SOURCE —
Chrysler to Eliminate Nearly 800 Dealerships
By slashing 25 percent of its dealer network, the restructured Chrysler-Fiat will eliminate up to 40,000 jobs or more than Chrysler's total U.S. work force.
In a court filing Thursday, Chrysler asked U.S. Bankruptcy Judge Arthur Gonzalez to reject dealer agreements for 789 dealers throughout the U.S. in an effort "to conserve cash and pursue transactions that maximize value."
Chrysler has signaled its intent to shrink its retail network since filing for Chapter 11 bankruptcy protection on April 30. In 2008, Chrysler's 3,298 dealers sold on average 303 vehicles per showroom, compared with 1,292 for the average Toyota dealer and 1,219 for the average Honda dealer.
"Such larger throughput supports substantially higher average profits, enables dealerships to invest in facilities and other operations and enables competitors to attract the more experienced and highly qualified personnel," said Peter Grady, Chrysler director of dealer operations.

Collection entries

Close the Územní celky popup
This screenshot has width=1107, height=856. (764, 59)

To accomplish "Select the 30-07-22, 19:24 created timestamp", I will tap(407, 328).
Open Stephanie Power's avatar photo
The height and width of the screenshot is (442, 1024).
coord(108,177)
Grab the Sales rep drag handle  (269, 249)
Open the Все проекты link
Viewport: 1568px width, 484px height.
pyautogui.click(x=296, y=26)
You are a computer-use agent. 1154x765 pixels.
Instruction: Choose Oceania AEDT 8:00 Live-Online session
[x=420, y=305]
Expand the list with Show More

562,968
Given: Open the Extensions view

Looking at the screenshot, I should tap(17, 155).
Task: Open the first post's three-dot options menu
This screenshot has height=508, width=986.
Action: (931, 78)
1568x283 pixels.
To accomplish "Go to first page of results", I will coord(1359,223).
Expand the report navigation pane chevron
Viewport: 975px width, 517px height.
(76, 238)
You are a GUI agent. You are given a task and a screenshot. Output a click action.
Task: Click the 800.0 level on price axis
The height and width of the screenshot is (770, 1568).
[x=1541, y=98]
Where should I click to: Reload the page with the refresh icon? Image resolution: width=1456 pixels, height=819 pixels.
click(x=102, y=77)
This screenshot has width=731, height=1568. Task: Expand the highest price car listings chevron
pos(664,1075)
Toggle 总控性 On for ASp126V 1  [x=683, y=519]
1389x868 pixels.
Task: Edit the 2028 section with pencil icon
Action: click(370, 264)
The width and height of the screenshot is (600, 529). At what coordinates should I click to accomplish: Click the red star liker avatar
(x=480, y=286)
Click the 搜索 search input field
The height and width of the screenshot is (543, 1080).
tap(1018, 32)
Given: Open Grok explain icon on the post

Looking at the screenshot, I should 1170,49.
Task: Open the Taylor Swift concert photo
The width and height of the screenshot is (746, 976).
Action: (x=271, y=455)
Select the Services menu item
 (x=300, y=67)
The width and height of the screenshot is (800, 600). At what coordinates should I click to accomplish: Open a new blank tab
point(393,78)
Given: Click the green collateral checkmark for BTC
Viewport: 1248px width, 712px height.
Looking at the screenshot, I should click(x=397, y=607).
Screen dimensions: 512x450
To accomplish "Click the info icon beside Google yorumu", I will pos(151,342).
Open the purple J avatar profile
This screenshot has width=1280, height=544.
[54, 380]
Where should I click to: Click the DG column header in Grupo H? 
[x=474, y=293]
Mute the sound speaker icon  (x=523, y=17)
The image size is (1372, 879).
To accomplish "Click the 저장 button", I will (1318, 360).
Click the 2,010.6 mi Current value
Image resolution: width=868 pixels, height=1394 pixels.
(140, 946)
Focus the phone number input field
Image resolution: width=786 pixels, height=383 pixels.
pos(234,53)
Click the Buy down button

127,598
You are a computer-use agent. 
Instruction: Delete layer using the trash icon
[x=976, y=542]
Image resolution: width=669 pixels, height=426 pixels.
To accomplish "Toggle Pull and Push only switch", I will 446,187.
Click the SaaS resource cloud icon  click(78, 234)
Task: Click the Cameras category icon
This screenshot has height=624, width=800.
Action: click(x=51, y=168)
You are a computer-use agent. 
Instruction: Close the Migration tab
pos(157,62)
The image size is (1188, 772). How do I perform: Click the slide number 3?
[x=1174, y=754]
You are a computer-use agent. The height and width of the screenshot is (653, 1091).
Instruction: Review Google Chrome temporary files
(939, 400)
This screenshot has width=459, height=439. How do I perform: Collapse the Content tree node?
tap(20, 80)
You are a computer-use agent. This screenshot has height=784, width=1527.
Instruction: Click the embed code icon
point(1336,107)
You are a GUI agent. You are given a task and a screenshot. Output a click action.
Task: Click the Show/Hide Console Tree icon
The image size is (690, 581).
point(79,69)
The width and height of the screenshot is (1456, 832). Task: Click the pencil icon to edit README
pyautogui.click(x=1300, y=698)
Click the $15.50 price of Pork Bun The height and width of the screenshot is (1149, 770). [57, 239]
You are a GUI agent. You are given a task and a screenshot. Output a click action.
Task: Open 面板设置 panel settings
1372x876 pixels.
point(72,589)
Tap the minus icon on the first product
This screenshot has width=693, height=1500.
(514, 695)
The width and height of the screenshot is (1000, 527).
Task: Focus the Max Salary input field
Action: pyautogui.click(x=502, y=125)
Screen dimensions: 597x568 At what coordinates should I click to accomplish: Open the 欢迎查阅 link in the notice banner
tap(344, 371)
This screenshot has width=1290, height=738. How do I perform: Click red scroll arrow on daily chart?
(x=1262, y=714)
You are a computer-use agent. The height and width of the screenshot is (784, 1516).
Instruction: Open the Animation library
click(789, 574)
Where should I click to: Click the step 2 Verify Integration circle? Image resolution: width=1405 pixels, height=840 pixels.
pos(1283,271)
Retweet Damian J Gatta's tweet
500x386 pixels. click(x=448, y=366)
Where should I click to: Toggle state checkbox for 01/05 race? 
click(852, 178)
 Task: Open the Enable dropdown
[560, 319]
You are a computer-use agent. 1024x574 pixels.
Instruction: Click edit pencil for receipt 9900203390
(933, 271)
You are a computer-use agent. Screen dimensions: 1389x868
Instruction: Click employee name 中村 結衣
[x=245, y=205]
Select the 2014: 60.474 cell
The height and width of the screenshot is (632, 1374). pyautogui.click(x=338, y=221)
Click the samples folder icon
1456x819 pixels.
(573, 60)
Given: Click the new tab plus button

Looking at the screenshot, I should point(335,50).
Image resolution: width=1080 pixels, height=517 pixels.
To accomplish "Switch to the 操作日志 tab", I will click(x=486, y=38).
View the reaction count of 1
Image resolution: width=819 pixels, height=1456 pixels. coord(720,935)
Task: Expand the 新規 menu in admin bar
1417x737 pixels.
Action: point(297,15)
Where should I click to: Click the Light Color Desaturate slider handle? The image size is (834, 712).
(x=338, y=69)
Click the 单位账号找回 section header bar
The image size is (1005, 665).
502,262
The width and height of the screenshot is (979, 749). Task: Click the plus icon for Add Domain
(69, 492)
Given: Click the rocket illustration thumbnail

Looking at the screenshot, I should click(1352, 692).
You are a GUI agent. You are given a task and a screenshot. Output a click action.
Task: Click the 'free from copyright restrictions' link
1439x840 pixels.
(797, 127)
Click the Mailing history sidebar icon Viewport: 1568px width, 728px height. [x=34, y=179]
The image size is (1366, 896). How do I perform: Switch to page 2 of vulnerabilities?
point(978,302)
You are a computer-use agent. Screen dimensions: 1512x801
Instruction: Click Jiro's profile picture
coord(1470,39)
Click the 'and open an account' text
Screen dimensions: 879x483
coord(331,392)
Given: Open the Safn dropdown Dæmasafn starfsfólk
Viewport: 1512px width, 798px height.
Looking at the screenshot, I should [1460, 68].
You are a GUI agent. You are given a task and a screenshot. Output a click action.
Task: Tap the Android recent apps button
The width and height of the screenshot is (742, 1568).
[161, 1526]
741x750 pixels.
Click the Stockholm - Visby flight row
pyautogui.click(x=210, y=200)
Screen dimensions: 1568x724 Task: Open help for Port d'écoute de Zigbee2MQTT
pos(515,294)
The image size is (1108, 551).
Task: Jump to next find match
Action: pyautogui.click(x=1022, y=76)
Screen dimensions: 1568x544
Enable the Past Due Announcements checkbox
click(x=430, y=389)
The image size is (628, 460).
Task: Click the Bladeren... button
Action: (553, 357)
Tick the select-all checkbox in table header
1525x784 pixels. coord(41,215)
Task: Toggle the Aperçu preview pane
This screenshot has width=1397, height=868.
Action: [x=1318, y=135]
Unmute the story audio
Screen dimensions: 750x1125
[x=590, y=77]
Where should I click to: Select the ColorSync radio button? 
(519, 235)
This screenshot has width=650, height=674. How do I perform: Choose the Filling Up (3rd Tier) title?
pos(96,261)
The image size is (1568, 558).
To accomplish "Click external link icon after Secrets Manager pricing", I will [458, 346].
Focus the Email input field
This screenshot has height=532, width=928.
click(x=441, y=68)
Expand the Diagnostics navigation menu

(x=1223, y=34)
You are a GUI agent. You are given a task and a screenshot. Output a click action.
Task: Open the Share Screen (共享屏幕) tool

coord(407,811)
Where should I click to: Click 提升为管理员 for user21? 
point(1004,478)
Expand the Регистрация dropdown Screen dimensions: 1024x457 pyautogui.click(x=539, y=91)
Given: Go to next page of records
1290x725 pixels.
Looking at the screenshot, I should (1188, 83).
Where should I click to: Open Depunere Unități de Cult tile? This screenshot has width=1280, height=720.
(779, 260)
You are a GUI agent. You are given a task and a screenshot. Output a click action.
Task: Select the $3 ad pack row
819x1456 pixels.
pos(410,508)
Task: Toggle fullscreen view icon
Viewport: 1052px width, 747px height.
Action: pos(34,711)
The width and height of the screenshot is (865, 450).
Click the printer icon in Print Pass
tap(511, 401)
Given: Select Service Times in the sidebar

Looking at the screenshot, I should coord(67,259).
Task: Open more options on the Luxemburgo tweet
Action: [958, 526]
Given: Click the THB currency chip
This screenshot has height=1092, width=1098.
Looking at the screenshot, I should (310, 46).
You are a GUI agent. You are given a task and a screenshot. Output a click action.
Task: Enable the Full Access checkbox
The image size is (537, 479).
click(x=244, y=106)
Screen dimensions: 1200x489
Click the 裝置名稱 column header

TASK SET —
1: Print the passage of the article on Chrysler's dealership cuts starting at "In a court filing" and ending at "average Honda dealer.".
2: Carry on the article on Chrysler's dealership cuts from the point where it stops.

ANSWERS FOR THE TASKS —
1:
In a court filing Thursday, Chrysler asked U.S. Bankruptcy Judge Arthur Gonzalez to reject dealer agreements for 789 dealers throughout the U.S. in an effort "to conserve cash and pursue transactions that maximize value."
Chrysler has signaled its intent to shrink its retail network since filing for Chapter 11 bankruptcy protection on April 30. In 2008, Chrysler's 3,298 dealers sold on average 303 vehicles per showroom, compared with 1,292 for the average Toyota dealer and 1,219 for the average Honda dealer.

2:
Grady said in a court filing that about 25 percent of Chrysler's current 3,200 dealers account for about 50 percent of the company's U.S. sales. Just over 50 percent of the dealers account for 90 percent of Chrysler's U.S. sales.
"Chrysler's larger dealer network also substantially increases expenses and inefficiencies in the distribution system," Grady said, "forcing Chrysler to spend additional resources on training ... processes, oversight of the dealer network, auditing and monitoring expenses."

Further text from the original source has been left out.